Text block >>

Government Perks Status Annual Cost (Est. MUR) Reform Action
Ministerial Cars & Drivers Maintained 50M+ None
Per Diems & Travel Maintained 25M+ None
Former Officials' Benefits Maintained 15M+ None
Civil Service Passage Being Cut 200M+ Elimination

And while we are at it, let us tip our hat to a new opportunist in Cabinet. Junior in title, senior in bluster. His curriculum in finance appears to begin and end with sponging off a wealthy expatriate spouse, followed by chest thumping and helpful party division. Naturally there is a loyal chorus. There are always a few scrupulously low backers who clap for personal gain. Enough of that sideshow. Back to the passage benefits.

Playing with Matches

Politically the government is playing with lit matches in a dry season. On the plus side, it can preen for ratings agencies and claim the courage to cut sacred cows. On the minus side, it is poking a large and organised voting bloc with a very sharp stick. Union leaders are already rehearsing lines about acquired rights and pay cuts by another name. The talk shows will oblige. The opposition will discover a red hot passion for worker justice that was not quite as hot when they were in charge. The civil service will sour, the forms will move a little slower, and the average citizen will wonder why the passport took an extra month.

Required action >> Rewrite the part of the text on government perks between "Government Perks Status" and "the passage benefits.", inclusive, changing "opportunist" to "newcomer".

Raw data >>
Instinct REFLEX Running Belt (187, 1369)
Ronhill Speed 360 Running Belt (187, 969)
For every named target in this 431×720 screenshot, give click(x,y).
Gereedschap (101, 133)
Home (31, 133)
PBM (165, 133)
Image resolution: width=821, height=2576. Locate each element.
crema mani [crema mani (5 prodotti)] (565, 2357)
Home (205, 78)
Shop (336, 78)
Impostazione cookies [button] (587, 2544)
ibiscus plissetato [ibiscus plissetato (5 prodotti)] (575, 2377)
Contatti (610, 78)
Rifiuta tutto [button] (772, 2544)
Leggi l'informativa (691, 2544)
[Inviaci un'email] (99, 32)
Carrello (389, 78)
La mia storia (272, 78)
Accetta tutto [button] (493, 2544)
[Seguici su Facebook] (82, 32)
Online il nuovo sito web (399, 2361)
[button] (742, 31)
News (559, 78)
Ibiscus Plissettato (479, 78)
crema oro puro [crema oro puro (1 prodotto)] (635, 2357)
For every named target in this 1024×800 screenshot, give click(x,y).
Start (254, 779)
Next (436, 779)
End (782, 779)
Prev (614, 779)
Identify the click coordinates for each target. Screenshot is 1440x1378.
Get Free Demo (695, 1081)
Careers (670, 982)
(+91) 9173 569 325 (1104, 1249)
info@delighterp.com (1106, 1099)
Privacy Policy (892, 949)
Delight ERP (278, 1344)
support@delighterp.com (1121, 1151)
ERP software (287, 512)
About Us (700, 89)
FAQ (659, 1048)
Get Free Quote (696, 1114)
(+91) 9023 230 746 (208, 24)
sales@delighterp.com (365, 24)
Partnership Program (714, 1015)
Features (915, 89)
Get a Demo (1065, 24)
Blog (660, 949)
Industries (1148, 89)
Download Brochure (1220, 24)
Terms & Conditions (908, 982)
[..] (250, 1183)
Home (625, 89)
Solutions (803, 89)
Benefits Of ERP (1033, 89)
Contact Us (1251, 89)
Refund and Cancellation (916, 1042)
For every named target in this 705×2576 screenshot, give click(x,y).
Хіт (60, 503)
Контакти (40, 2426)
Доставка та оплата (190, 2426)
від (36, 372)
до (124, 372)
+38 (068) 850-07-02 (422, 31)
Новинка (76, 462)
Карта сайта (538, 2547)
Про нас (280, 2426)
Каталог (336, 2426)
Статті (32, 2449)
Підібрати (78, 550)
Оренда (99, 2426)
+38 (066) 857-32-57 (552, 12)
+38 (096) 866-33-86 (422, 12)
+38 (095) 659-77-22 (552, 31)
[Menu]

Written answer >>
Government Perks Status Annual Cost (Est. MUR) Reform Action
Ministerial Cars & Drivers Maintained 50M+ None
Per Diems & Travel Maintained 25M+ None
Former Officials' Benefits Maintained 15M+ None
Civil Service Passage Being Cut 200M+ Elimination

And while we are at it, let us tip our hat to a new newcomer in Cabinet. Junior in title, senior in bluster. His curriculum in finance appears to begin and end with sponging off a wealthy expatriate spouse, followed by chest thumping and helpful party division. Naturally there is a loyal chorus. There are always a few scrupulously low backers who clap for personal gain. Enough of that sideshow. Back to the passage benefits.